*Список заданий*:
1: Перепишите без изменений отрывок из текста об Асадулле Амине. Начните со слов «Азиз Акбари недолго» и закончите словами «вождь не прогадал.».
2: Подхватите текст об Асадулле Амине и продолжите его сразу после последнего предложения.

*Текст страницы*:
:::::
Азиз Акбари недолго пробыл на посту начальника службы безопасности. Новый афганский руководитель явно не считал его полностью своим человеком и потому вскоре опять вернул на прежнюю должность руководителя контрразведки, а шефом КАМ сделал своего племянника Асадуллу Амина. Этот молодой человек, еще полтора года назад работавший фельдшером, теперь занимал сразу несколько ключевых постов: он оставался заместителем министра иностранных дел, возглавил службу безопасности, стал первым секретарем Кабульского горкома НДПА, председателем правления общества афгано-советской дружбы, членом ЦК партии и членом Ревсовета. Свою стремительную карьеру он «отрабатывал» на полную катушку, с полуслова угадывая желания Амина. Кажется, с этим парнем новый афганский вождь не прогадал.
:::::
*Записи*:
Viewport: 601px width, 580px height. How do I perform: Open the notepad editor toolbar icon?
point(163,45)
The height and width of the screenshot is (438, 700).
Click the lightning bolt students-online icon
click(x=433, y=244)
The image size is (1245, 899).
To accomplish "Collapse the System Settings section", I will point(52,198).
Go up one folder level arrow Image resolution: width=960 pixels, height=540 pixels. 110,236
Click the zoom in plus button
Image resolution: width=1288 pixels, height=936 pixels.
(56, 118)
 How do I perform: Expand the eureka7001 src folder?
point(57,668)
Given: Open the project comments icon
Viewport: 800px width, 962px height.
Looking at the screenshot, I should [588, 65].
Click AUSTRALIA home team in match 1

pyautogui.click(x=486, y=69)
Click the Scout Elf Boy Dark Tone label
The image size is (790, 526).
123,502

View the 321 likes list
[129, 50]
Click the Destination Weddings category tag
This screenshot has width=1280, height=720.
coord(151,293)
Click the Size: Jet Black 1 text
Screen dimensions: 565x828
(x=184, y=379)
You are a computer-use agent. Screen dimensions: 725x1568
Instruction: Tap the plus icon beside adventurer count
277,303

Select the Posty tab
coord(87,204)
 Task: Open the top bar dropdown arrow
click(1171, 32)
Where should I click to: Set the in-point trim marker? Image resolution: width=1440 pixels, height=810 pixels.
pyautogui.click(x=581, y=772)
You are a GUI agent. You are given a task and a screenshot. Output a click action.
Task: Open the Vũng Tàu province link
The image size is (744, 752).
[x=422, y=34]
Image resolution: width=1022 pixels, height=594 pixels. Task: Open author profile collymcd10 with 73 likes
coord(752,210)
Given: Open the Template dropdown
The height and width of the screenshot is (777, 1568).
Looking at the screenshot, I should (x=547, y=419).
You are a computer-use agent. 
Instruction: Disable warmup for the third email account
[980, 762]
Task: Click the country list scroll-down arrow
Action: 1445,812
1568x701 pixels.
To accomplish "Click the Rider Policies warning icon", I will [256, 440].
:::::
*Ответы к упражнению*:
1:
Азиз Акбари недолго пробыл на посту начальника службы безопасности. Новый афганский руководитель явно не считал его полностью своим человеком и потому вскоре опять вернул на прежнюю должность руководителя контрразведки, а шефом КАМ сделал своего племянника Асадуллу Амина. Этот молодой человек, еще полтора года назад работавший фельдшером, теперь занимал сразу несколько ключевых постов: он оставался заместителем министра иностранных дел, возглавил службу безопасности, стал первым секретарем Кабульского горкома НДПА, председателем правления общества афгано-советской дружбы, членом ЦК партии и членом Ревсовета. Свою стремительную карьеру он «отрабатывал» на полную катушку, с полуслова угадывая желания Амина. Кажется, с этим парнем новый афганский вождь не прогадал.

2:
В те дни резидентура КГБ неоднократно информировала Центр об усилении репрессий. В одной из телеграмм Осадчий сообщал о том, что по сведениям, полученным от заслуживающего доверия источника, Амин дал указание готовить акцию по физическому уничтожению трех сотен политзаключенных, среди которых видные деятели НДПА — Кештманд, Кадыр, Рафи… Причем вину за эту акцию предполагается затем возложить на АГСА, сообщив в печати, что заключенные убиты еще при Тараки. Таким образом, Амин хотел одним выстрелом убить сразу двух зайцев: окончательно расправиться с оппозицией внутри партии и скомпрометировать прежнее руководство. Телеграмма резидента содержала рекомендацию «поручить совпослу посетить Х. Амина и провести с ним соответствующую беседу, построив ее таким образом, чтобы не подвергнуть опасности источник настоящей информации».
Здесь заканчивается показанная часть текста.